What the task requires: Each line below that includes the word "screenshot" adds one to the count; give that count and nothing else.

Excerpted data:
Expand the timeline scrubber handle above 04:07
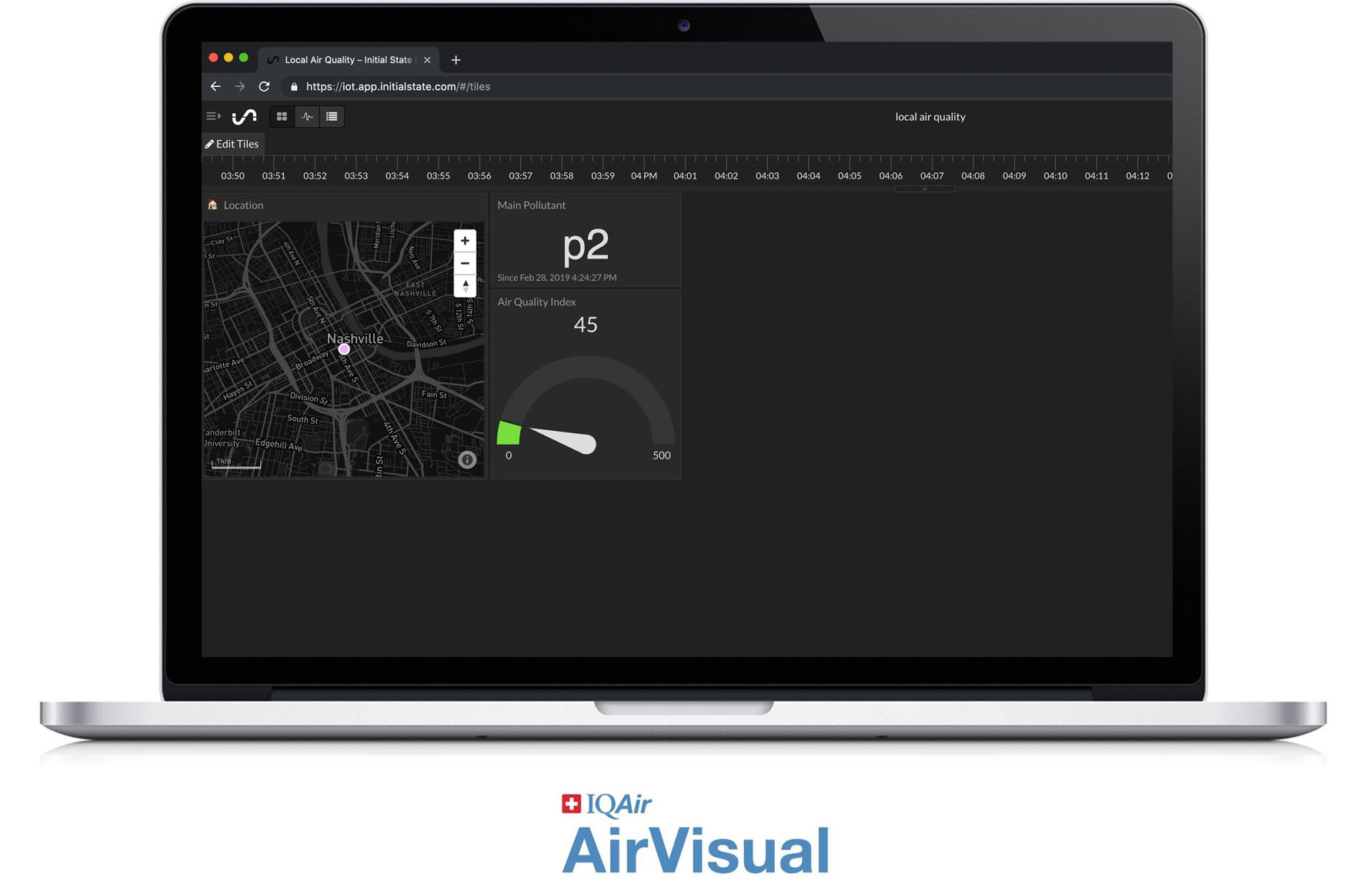click(x=925, y=187)
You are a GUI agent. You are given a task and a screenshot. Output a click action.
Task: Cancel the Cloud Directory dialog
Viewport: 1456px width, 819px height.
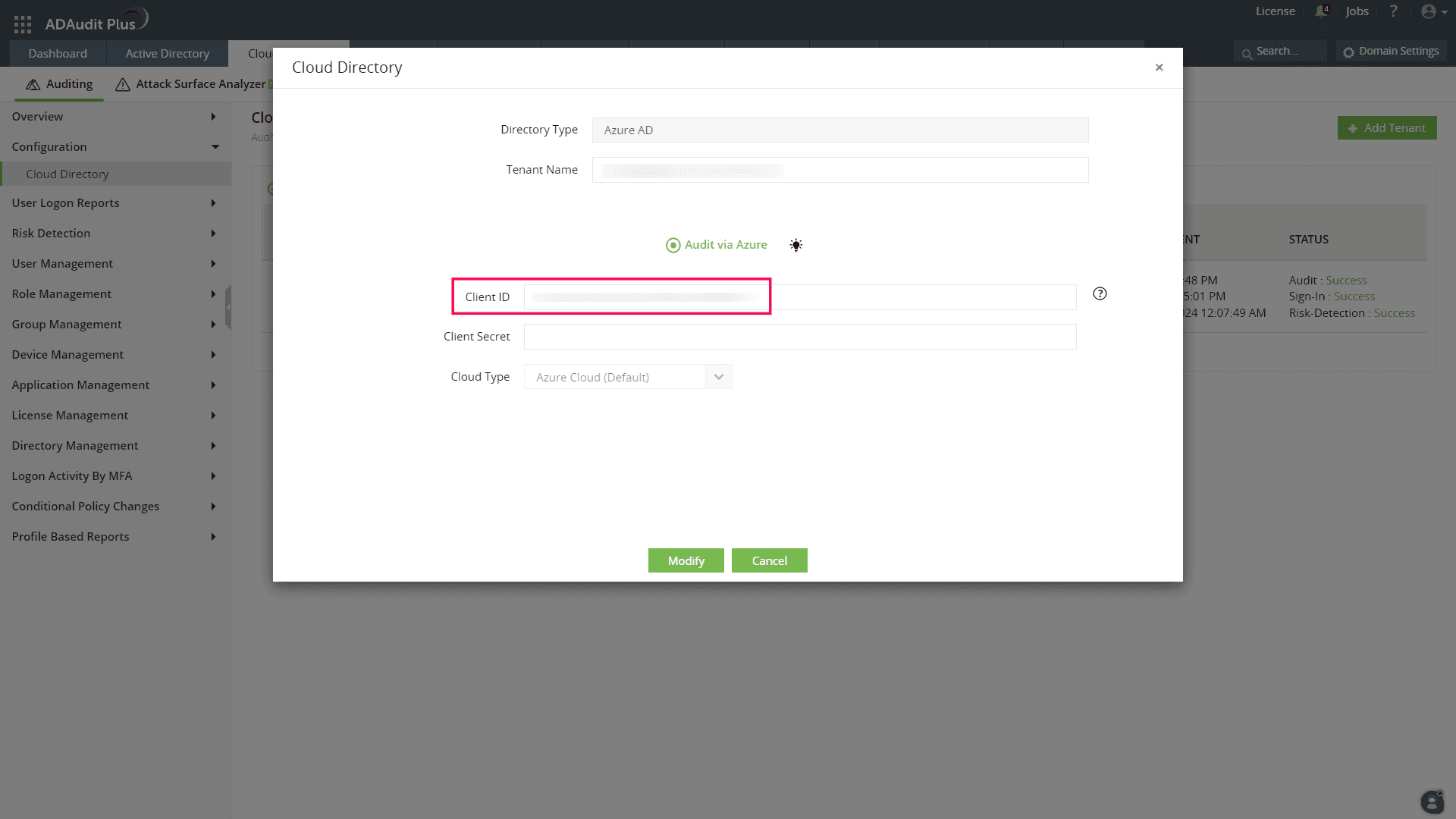[x=769, y=560]
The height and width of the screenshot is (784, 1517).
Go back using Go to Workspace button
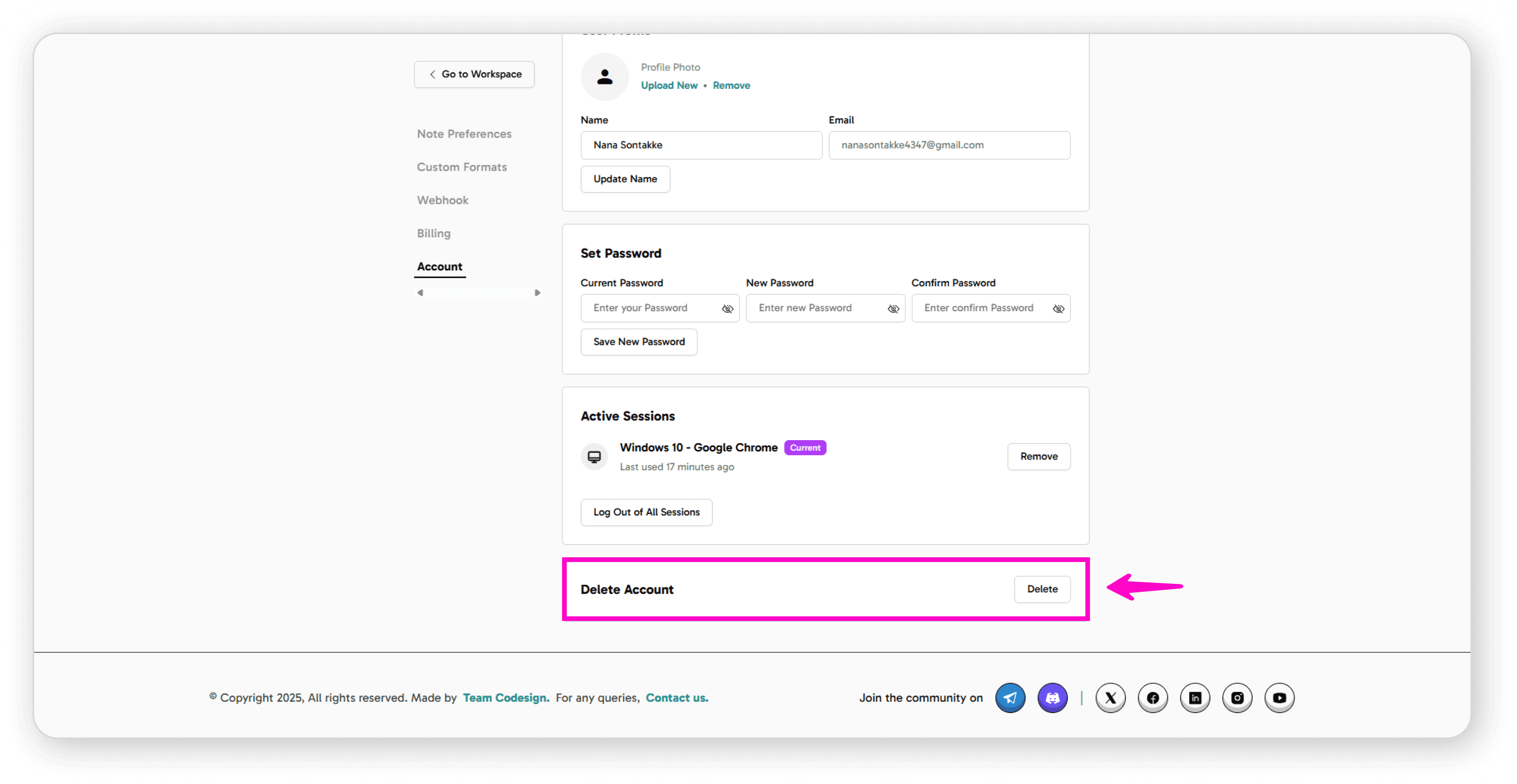pos(474,74)
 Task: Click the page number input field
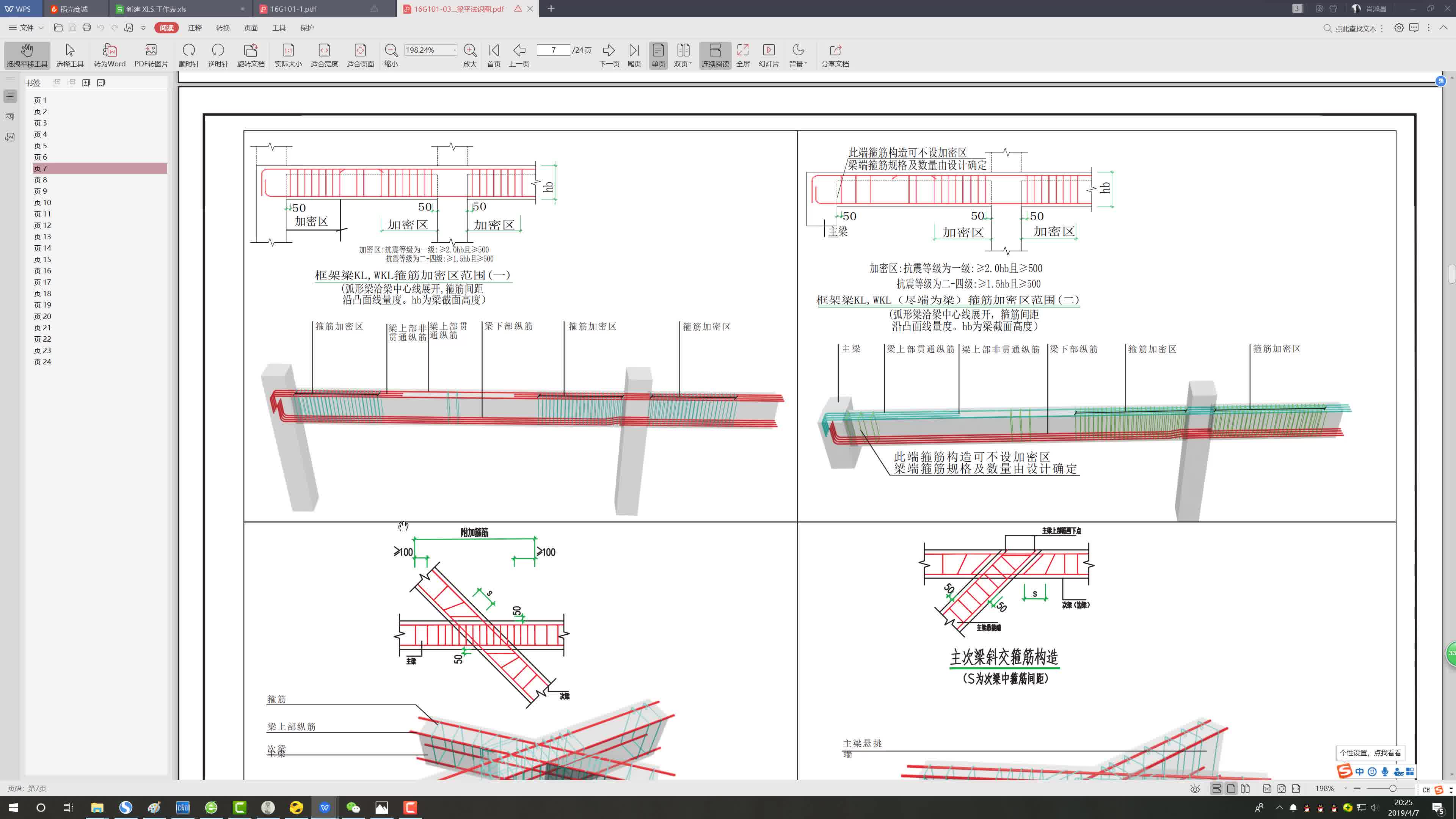(x=553, y=50)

Exercise response: 2